His clear, blue eyes, as they meet mine, dare me to comment. For a shameful moment I am glad of his disfiguration, for if he were flawless I might not know how to speak. There is a scent about him, of tobacco and scorched wood.
‘Thank you, Tom,’ he says, ‘but I will show Miss Miller to her room.’
‘Very well, Captain.’
The mouth lifts then, but it isn’t quite a smile. Nonetheless I return it and follow him up to the landing. We make slow, awkward progress, and I see how much discomfort his leg causes him but also the pride that prevents him from admitting it.
‘Tell me,’ he starts, ‘what are your first impressions of Winterbourne?’
‘Well, I’ve only just arrived.’ We pass a glass case filled with stuffed birds: a hawk alights on a branch, wings wide, beak screaming. ‘But I should say what strikes me is that it’s very beautiful.’
‘Beautiful.’ The captain repeats the word, as if it’s foreign. ‘Winterbourne has been described as many things, but beautiful isn’t one of them.’
‘No? I’m surprised.’
‘It was built by a band of lunatics. Hardly the way to speak of one’s ancestors, but there’s the long and short of it. Too much money and too little discrimination. They thought they were recreating Notre-Dame, I’m sure. That families should be expected to live here, generations of us, hardly came into it. No – I’ve heard daunting, intimidating, bleak, desolate… but I’ve never heard beautiful.’
‘You don’t like your home, Captain?’
He gives a short, hollow laugh. ‘It isn’t a question of me not liking it. Rather the other way round.’

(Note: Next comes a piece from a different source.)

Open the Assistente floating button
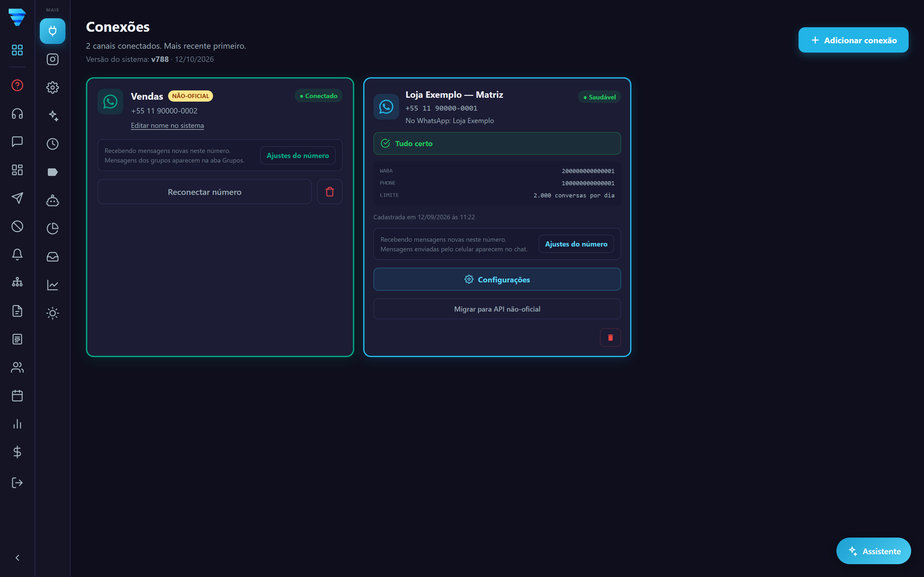Viewport: 924px width, 577px height. click(x=873, y=551)
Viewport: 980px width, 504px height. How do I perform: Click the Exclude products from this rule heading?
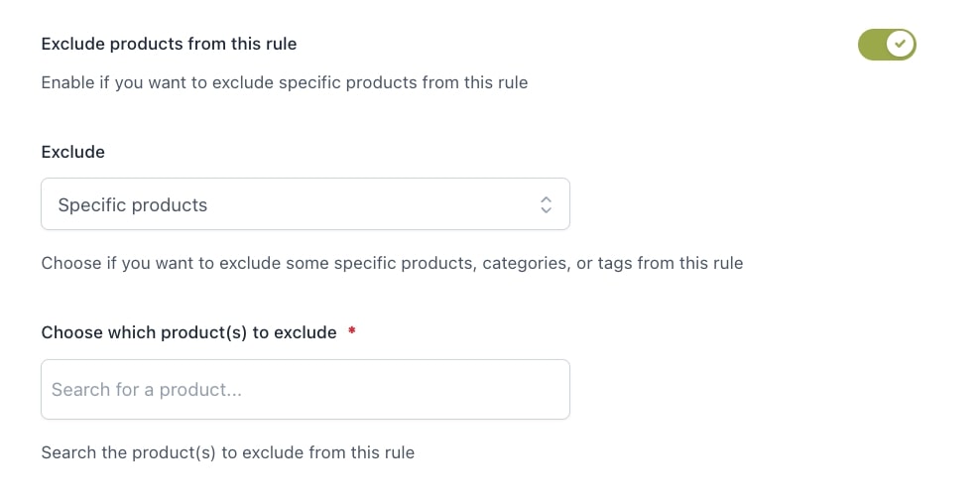pyautogui.click(x=169, y=44)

I frown, but before I can speak he stops at a door and draws a chain of keys from his pocket. It is necessary for him to lean against the wall to do this, wheezing slightly, and my instinct is to help him but I don’t. We are at the end of a passage. Looking back, the way we’ve come appears impossibly long, distortedly so, a carpeted corridor flickering in the glow of feeble bulbs. Ahead is a narrow staircase, presumably the servants’ access.
‘This is your room,’ he says, and the door creaks open.
The first thing I notice is the smell of age, a musty scent that seems to rise from the floorboards and seep from the walls. The atmosphere is deep, as weighty as the green velvet drapes that hang from the high window. There is a wooden four-poster bed, carved ornately in the Jacobean style, its quilts piled extravagantly. Chenille rugs adorn the boards beneath my feet, and behind me, on the wall we have stepped through, is an elaborate scenic mural depicting some dark, tangled foliage. Its pattern is dizzyingly complicated, impossible to follow one twisted vine without getting lost in the knots of the others.